Stored data
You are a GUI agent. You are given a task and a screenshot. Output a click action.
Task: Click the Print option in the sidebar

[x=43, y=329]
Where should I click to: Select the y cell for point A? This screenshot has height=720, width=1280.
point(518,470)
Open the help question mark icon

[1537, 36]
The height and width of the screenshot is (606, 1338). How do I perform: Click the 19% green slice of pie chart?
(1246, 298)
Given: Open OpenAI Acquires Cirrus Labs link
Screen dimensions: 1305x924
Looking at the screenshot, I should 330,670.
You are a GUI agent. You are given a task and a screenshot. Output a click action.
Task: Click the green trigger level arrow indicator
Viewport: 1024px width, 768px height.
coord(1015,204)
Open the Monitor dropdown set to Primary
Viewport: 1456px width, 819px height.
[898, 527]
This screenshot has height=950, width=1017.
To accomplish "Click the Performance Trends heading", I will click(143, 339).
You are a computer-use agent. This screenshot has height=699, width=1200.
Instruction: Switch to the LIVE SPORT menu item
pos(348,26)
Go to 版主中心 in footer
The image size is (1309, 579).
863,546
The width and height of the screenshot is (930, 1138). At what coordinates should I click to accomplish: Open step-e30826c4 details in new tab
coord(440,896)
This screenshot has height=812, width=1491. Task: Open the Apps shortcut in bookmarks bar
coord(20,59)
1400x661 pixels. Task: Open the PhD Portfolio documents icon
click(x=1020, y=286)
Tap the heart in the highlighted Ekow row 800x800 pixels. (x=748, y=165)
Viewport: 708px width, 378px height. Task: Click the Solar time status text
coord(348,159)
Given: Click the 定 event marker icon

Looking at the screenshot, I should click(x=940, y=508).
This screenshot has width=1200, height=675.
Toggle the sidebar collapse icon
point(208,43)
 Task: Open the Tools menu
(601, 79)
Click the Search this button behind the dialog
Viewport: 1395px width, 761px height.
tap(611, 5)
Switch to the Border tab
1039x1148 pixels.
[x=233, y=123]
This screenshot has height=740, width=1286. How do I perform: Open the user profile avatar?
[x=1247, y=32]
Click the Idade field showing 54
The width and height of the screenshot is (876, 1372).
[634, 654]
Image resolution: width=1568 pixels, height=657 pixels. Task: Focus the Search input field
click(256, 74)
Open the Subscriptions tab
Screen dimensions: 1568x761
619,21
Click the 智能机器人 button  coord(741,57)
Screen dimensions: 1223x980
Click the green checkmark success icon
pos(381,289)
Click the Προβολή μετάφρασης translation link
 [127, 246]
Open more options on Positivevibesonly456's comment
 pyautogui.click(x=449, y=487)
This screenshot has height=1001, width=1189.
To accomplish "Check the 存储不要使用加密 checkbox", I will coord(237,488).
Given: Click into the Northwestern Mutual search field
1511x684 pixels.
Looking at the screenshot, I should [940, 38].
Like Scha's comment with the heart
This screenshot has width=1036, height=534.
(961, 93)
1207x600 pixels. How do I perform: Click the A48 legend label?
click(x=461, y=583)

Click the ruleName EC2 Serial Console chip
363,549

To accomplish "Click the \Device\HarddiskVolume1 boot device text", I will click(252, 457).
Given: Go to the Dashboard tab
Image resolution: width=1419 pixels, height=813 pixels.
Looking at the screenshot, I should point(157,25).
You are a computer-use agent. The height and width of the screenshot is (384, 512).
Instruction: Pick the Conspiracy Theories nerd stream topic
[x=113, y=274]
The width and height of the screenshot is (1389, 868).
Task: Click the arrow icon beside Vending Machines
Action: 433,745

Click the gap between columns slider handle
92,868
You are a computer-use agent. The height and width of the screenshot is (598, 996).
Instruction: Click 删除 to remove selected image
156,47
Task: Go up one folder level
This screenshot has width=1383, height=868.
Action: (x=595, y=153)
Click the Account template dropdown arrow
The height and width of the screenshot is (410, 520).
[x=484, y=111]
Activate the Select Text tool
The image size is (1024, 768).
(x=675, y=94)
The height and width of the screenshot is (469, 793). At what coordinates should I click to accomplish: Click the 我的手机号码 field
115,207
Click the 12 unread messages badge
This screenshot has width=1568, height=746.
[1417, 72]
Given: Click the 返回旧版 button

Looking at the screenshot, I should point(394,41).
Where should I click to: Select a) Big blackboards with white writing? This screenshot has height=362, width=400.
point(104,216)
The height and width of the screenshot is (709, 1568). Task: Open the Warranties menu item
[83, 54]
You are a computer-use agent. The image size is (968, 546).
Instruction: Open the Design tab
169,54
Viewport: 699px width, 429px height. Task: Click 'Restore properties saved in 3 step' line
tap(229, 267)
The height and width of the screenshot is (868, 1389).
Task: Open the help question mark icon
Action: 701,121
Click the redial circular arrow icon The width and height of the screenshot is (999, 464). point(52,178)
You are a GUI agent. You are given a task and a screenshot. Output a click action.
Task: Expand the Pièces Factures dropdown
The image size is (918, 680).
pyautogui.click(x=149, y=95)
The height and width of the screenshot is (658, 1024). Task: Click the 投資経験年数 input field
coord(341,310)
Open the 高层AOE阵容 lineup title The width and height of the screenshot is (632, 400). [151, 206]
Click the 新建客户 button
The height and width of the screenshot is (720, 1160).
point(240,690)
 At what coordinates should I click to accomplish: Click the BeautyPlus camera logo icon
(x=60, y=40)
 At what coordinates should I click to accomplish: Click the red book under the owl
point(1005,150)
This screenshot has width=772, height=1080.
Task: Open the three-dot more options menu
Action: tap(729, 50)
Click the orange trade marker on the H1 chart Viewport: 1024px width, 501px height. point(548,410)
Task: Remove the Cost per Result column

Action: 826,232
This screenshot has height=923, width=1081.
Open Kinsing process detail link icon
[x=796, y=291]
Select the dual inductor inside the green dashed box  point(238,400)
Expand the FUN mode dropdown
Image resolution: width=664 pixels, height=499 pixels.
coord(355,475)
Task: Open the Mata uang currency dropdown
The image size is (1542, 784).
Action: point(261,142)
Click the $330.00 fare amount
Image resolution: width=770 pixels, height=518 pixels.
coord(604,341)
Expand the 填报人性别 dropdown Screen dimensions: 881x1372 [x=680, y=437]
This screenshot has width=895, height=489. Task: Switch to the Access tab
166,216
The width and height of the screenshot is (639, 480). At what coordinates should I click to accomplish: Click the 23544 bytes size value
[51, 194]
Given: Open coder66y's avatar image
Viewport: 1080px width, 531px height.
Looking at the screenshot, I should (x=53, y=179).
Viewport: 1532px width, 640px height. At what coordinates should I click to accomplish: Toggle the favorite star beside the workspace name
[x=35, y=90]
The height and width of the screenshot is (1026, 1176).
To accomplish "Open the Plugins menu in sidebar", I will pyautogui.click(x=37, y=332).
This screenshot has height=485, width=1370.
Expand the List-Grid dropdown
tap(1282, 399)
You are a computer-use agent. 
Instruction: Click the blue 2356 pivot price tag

* [TASK]:
Return all lines above that mention the word "heart".

* [WRITTEN REPLY]:
Tap the heart in the highlighted Ekow row 800x800 pixels. (x=748, y=165)
Like Scha's comment with the heart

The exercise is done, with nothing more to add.